Start Small and Win Big
It's hard to find room in the school year to finish the curriculum. That's why we're sharing this list of low-risk, high-yield ideas for using The American Promise in your classroom.


1. Start small.

Show one segment only. That's only three to eight minutes of class time. Which segment should you show? If your students are vocal about their rights try showing the Teen Court segment, where students sit in judgment of their peers. If graffiti is an issue in your community, take a look at the Anti-Graffiti Network story in the "Freedom" act.


2. Gather a group.

Show two or three segments that are linked thematically. You might even show a single act. Try Act 2, "Responsibility." If you're starting a service learning unit, show them segments in which students are changing their communities. Look at YES, for instance, Monday Club, Teen Court, and WARN.


3. Go for a sure-fire win.

Here are a few ways that almost any segment in The American Promise can wake up the classroom.

Watch closely! Each minute of television or video is packed with buried information about place, character, conflict, as well as the producer's point of view. Choose any one segment of The American Promise and watch it very closely. Your students will be amazed at how much information they can extract.

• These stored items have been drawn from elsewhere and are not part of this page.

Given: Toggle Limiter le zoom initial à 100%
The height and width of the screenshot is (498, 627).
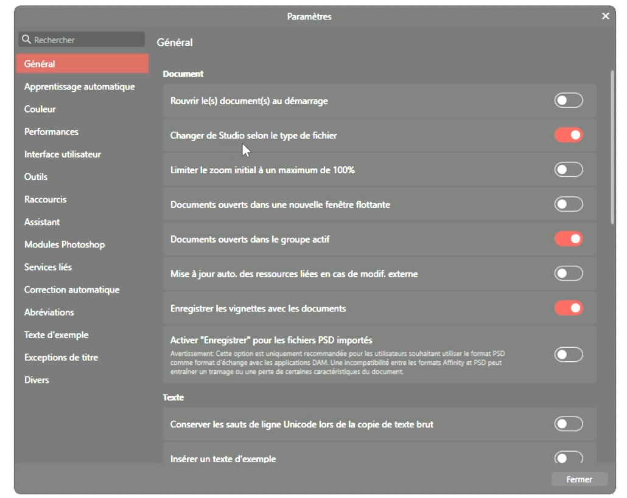Looking at the screenshot, I should (x=568, y=170).
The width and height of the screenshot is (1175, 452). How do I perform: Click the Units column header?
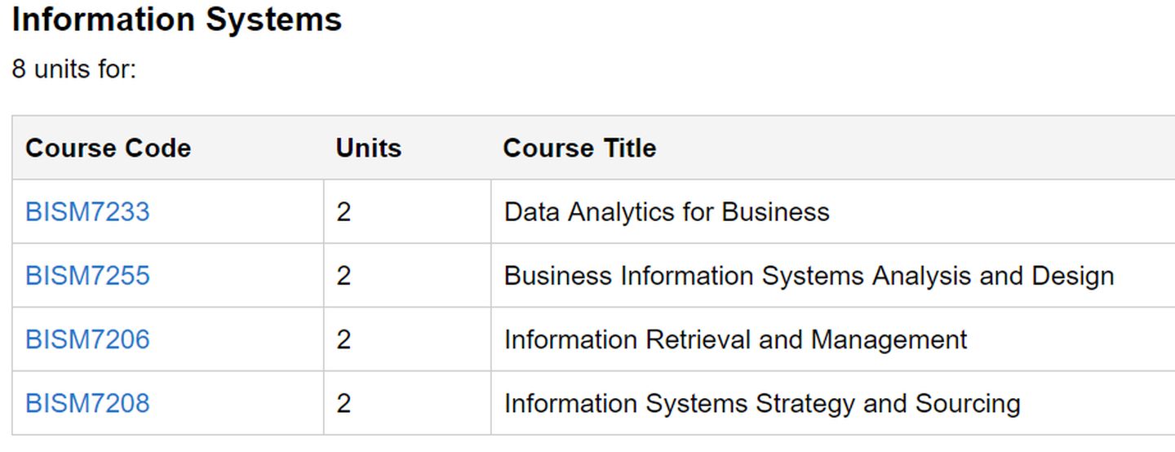[x=369, y=148]
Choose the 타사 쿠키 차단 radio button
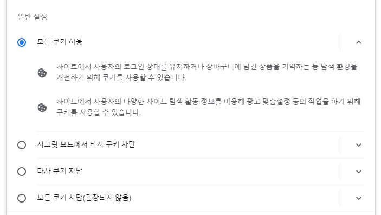The height and width of the screenshot is (215, 381). point(22,172)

Follow up by doing the same to a segment from the national television news. Follow the story. Each segment in the series is a tale of people taking the opportunity to make their lives worthwhile. Is there any topic more germane to American history or citizenship education? Debate. Most segments in The American Promise examine conflict or difference of opinion. Ask students to debate the issue at stake, using as supporting evidence the case in the video segment.